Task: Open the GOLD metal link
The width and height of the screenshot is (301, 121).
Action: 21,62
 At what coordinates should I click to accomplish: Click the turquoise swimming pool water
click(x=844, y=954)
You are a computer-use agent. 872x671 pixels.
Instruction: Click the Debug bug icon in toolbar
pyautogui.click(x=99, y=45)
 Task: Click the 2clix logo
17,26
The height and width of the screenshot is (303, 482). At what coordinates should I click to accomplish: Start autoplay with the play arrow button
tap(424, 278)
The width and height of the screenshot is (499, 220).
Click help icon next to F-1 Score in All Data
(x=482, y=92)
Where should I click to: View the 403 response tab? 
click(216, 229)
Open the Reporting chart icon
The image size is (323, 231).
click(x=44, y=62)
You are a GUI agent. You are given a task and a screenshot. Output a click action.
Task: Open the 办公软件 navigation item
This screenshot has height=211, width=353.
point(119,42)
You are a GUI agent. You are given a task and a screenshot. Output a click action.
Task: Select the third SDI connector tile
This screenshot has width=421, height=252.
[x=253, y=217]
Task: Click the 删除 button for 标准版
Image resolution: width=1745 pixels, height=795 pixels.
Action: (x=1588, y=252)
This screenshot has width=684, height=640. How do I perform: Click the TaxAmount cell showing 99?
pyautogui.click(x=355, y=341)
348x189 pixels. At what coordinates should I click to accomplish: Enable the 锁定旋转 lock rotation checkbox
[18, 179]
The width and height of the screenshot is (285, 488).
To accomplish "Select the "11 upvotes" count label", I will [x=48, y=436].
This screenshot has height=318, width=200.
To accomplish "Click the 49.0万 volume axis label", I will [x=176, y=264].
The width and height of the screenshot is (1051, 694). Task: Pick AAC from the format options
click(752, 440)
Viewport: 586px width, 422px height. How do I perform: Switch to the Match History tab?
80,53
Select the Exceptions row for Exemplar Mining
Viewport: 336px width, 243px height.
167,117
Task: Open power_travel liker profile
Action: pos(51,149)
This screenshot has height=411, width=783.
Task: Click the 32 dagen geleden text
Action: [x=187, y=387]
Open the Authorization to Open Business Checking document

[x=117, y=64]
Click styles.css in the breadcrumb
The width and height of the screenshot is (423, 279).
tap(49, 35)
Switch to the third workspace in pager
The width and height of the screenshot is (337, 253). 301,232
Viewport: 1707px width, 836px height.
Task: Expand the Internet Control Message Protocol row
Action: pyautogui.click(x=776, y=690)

=====

Your goal - What is wanted is the full set of entries above, reproduced exactly.

Response to the task -
Task: Open the GOLD metal link
The width and height of the screenshot is (301, 121).
Action: 21,62
 At what coordinates should I click to accomplish: Click the turquoise swimming pool water
click(x=844, y=954)
You are a computer-use agent. 872x671 pixels.
Instruction: Click the Debug bug icon in toolbar
pyautogui.click(x=99, y=45)
 Task: Click the 2clix logo
17,26
The height and width of the screenshot is (303, 482). At what coordinates should I click to accomplish: Start autoplay with the play arrow button
tap(424, 278)
The width and height of the screenshot is (499, 220).
Click help icon next to F-1 Score in All Data
(x=482, y=92)
Where should I click to: View the 403 response tab? 
click(216, 229)
Open the Reporting chart icon
The image size is (323, 231).
click(x=44, y=62)
You are a GUI agent. You are given a task and a screenshot. Output a click action.
Task: Open the 办公软件 navigation item
This screenshot has height=211, width=353.
point(119,42)
You are a GUI agent. You are given a task and a screenshot. Output a click action.
Task: Select the third SDI connector tile
This screenshot has width=421, height=252.
[x=253, y=217]
Task: Click the 删除 button for 标准版
Image resolution: width=1745 pixels, height=795 pixels.
Action: (x=1588, y=252)
This screenshot has width=684, height=640. How do I perform: Click the TaxAmount cell showing 99?
pyautogui.click(x=355, y=341)
348x189 pixels. At what coordinates should I click to accomplish: Enable the 锁定旋转 lock rotation checkbox
[18, 179]
The width and height of the screenshot is (285, 488).
To accomplish "Select the "11 upvotes" count label", I will [x=48, y=436].
This screenshot has height=318, width=200.
To accomplish "Click the 49.0万 volume axis label", I will [x=176, y=264].
The width and height of the screenshot is (1051, 694). Task: Pick AAC from the format options
click(752, 440)
Viewport: 586px width, 422px height. How do I perform: Switch to the Match History tab?
80,53
Select the Exceptions row for Exemplar Mining
Viewport: 336px width, 243px height.
167,117
Task: Open power_travel liker profile
Action: pos(51,149)
This screenshot has height=411, width=783.
Task: Click the 32 dagen geleden text
Action: [x=187, y=387]
Open the Authorization to Open Business Checking document

[x=117, y=64]
Click styles.css in the breadcrumb
The width and height of the screenshot is (423, 279).
tap(49, 35)
Switch to the third workspace in pager
The width and height of the screenshot is (337, 253). 301,232
Viewport: 1707px width, 836px height.
Task: Expand the Internet Control Message Protocol row
Action: pyautogui.click(x=776, y=690)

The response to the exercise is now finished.